::: ITEMS :::
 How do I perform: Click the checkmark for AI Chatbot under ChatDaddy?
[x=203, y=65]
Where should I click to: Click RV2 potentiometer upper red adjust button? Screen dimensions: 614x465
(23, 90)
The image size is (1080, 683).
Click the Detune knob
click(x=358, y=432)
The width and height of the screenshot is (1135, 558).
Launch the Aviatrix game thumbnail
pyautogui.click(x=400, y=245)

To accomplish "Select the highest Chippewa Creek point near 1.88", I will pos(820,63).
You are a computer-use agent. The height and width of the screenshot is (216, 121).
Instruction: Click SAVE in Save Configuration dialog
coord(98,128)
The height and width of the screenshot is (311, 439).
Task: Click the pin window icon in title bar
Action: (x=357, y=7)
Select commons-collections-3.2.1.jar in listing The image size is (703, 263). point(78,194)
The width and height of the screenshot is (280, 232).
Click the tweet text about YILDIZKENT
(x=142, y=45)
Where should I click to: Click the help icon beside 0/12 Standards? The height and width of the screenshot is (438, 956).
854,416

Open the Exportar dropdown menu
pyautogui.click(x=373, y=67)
:::
::: ITEMS :::
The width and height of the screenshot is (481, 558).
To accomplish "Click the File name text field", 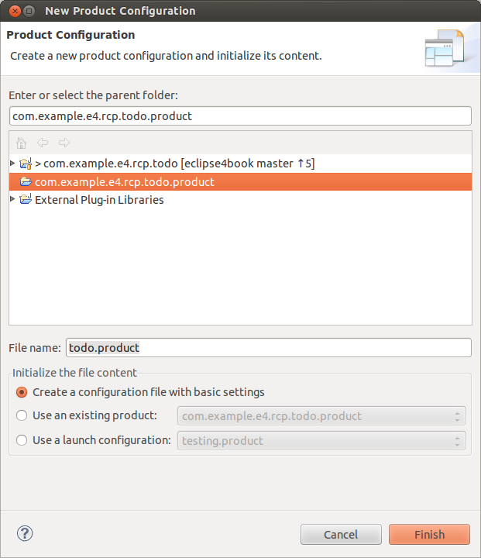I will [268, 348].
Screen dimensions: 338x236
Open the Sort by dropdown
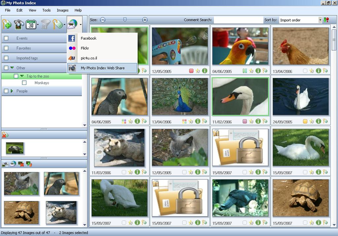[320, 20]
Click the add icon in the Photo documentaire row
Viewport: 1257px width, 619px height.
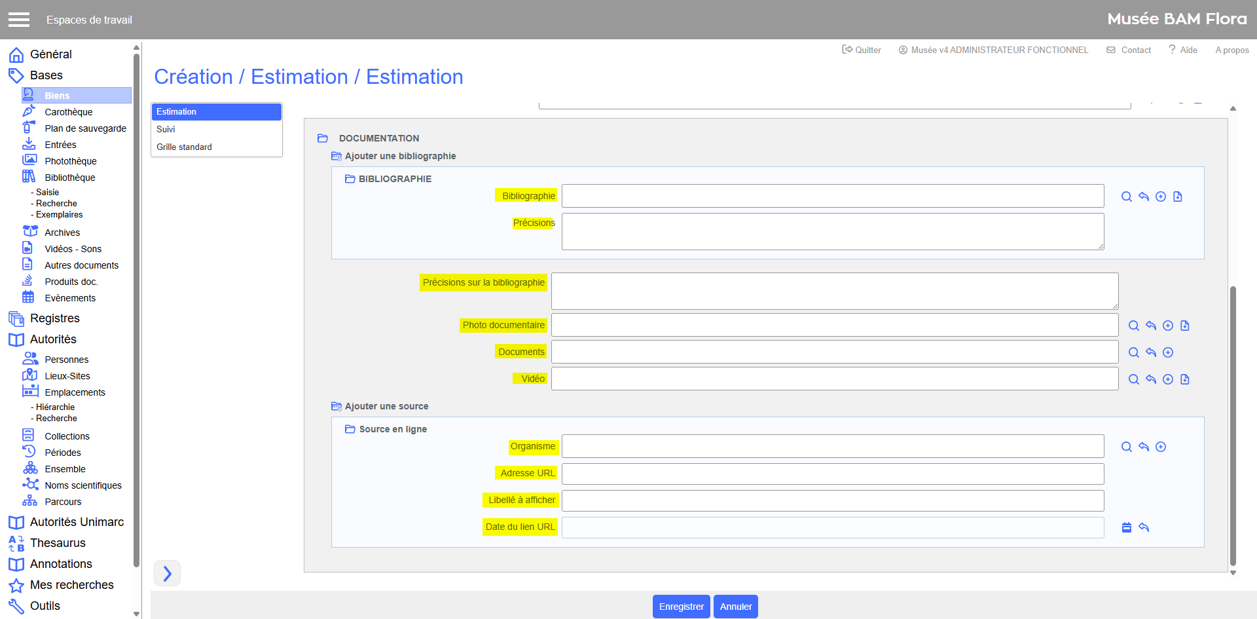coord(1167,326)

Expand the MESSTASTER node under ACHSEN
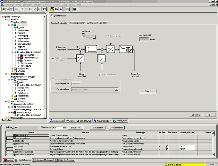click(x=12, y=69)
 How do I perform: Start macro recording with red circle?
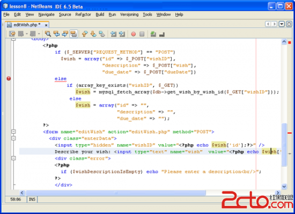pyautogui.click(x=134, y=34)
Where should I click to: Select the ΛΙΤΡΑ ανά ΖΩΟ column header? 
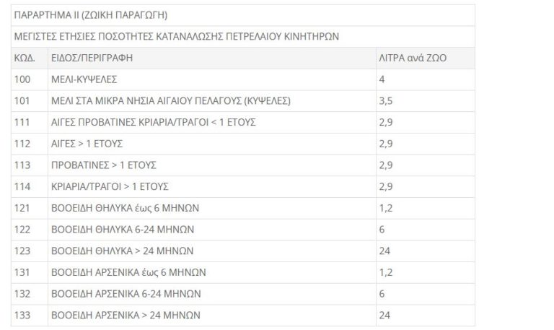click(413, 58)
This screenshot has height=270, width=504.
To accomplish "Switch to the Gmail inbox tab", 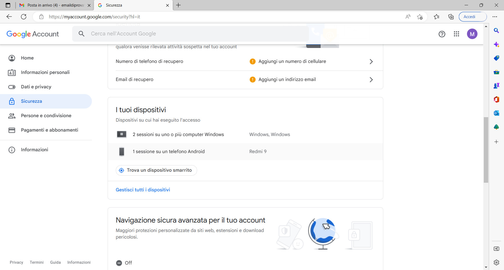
:::
::: ITEMS :::
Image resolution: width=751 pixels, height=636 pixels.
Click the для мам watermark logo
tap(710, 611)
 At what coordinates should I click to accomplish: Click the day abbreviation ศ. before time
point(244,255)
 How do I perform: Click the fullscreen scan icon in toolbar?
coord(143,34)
:::
Rescale everything from the line containing "Expand the MESSTASTER node under ACHSEN" down to the line containing "to the Gmail", both included, by reproducing those items, requests and all, with each answer coordinate multiplied by 2.1 and rounded to the nearest whole number, halves rounded up. Omit the pictures from your output.

# TASK SOLUTION
Expand the MESSTASTER node under ACHSEN
click(x=25, y=145)
 How do I perform: Start macro recording with red circle?
pyautogui.click(x=281, y=71)
Where should I click to: Select the ΛΙΤΡΑ ανά ΖΩΟ column header? 
click(867, 122)
This screenshot has height=270, width=504.
To accomplish "Switch to the Gmail inbox tab", 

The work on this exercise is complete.